◆ **Tasks for this exercise**:
1) Answer these questions from the article on the TransAsia court case:
(a) How large was the facility TransAsia extended to Rutmet?
(b) Which agency issued the trade credit insurance policy covering the transactions?
(c) From when did Rutmet default on all its repayments to TransAsia?
2) Quote the part of the article on the TransAsia court case that opens with the words "After failing to" and closes with "already been met.".

According to the judgement and related court filings in Canada, TransAsia extended a US$63mn facility to Rutmet, whose ownership and relationship with UD Trading is unclear, to finance the purchase of metals from suppliers Triton Metallix Ltd and API International FZC.

It then sold them to various companies in the UD Trading group and two other firms, Mine Craft Ltd and Metal Masters FZE.

The transactions were insured by a trade credit insurance policy from Export Development Canada (EDC), Canada’s export credit agency.

In order to renew EDC’s coverage, Gupta agreed that UD Trading Group Holding Pte Ltd would provide a guarantee for Rutmet’s liabilities. Canadian court documents also show that Gupta signed a personal guarantee, although he is not a named defendant in the Singapore case.

From September 2019, Rutmet defaulted on all its repayments to TransAsia, according to the Singapore judgement. Separate amounts owed by UD Trading companies also remain outstanding.

After failing to elicit any repayment from Rutmet, TransAsia turned to Gupta to honour the guarantees. However, in court proceedings in Singapore and Canada, UD Trading argued that its liabilities to TransAsia had already been met.

It claimed that because TransAsia had improperly taken possession of two security pledges – of shares in both a Cyprus-listed trading company and a gold mine in Australia – made under a separate loan agreement with UD Trading, its debts to the financier had been satisfied.

But Assistant Registrar Chong found that UD Trading failed to back up that argument. While the company produced emails and other evidence suggesting TransAsia’s David Sullivan, a managing partner, discussed using the pledges as security for the Rutmet loan, it could not point to any evidence that the financier had ultimately agreed to do so or that any contract was signed.

The judgement said UD Trading’s defence on that front “was plainly legally and factually unsustainable, and should be struck out”.

The court also agreed with TransAsia that the guarantees provided were straightforward on demand performance guarantees, overruling UD Trading’s counterarguments.

“In summary, despite the best efforts of the defendants’ counsel, I found that this was a plain and obvious case for the defendants’ defences to be struck out,” Chong wrote. “The defendants’ defences were not only defective but also entirely contradicted by the plain text of the guarantee and the other contracts and documents raised by the parties. On the other hand, the plaintiffs’ pleaded case was clear and straightforward.”

(Stored data)
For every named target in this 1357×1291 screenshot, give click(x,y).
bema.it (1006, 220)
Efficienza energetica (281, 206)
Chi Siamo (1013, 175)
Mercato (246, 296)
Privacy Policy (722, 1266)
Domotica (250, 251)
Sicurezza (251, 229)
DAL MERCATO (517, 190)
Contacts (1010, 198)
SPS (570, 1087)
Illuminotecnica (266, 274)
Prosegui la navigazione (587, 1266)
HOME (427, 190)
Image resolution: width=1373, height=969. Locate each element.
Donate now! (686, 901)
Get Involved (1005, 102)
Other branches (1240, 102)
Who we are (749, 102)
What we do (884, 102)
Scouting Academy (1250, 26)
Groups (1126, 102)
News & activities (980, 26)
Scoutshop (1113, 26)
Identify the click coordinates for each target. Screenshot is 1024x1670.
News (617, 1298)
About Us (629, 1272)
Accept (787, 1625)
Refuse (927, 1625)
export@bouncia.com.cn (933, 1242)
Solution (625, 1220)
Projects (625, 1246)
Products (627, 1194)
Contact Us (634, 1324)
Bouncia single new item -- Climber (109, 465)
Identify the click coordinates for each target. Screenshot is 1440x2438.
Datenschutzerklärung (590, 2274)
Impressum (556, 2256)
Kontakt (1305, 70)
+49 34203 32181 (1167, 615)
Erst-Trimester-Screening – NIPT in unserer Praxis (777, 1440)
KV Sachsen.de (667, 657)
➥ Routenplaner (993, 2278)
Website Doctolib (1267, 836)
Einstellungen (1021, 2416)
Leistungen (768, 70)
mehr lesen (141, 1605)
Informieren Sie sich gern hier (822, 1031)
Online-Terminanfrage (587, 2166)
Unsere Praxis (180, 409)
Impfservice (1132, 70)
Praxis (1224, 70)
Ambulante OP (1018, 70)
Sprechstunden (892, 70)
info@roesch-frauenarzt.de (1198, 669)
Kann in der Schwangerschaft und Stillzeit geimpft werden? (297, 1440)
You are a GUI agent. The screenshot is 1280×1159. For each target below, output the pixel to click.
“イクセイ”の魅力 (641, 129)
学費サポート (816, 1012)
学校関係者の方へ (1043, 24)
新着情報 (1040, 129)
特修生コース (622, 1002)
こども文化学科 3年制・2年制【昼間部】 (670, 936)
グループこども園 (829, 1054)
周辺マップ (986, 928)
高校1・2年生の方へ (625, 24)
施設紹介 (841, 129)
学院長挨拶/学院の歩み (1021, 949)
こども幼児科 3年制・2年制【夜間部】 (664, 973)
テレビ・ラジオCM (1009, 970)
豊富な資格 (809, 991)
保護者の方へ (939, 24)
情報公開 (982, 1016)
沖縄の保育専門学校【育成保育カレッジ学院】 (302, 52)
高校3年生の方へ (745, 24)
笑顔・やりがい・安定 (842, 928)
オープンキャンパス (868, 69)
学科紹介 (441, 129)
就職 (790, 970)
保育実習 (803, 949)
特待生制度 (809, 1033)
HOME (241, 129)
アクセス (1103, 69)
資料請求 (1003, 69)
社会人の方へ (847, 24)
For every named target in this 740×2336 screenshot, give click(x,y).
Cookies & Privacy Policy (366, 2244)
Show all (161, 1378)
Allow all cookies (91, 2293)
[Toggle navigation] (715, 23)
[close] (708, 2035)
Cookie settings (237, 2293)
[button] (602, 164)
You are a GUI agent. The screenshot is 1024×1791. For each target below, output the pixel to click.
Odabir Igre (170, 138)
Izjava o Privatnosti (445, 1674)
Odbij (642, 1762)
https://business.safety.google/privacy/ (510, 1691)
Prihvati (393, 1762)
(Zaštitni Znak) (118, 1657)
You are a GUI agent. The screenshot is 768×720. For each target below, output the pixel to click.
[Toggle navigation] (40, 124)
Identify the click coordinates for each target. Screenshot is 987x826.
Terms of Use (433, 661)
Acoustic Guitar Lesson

◆ **Answers for each item**:
1)
(a) US$63mn
(b) Export Development Canada (EDC), Canada's export credit agency
(c) From September 2019

2)
After failing to elicit any repayment from Rutmet, TransAsia turned to Gupta to honour the guarantees. However, in court proceedings in Singapore and Canada, UD Trading argued that its liabilities to TransAsia had already been met.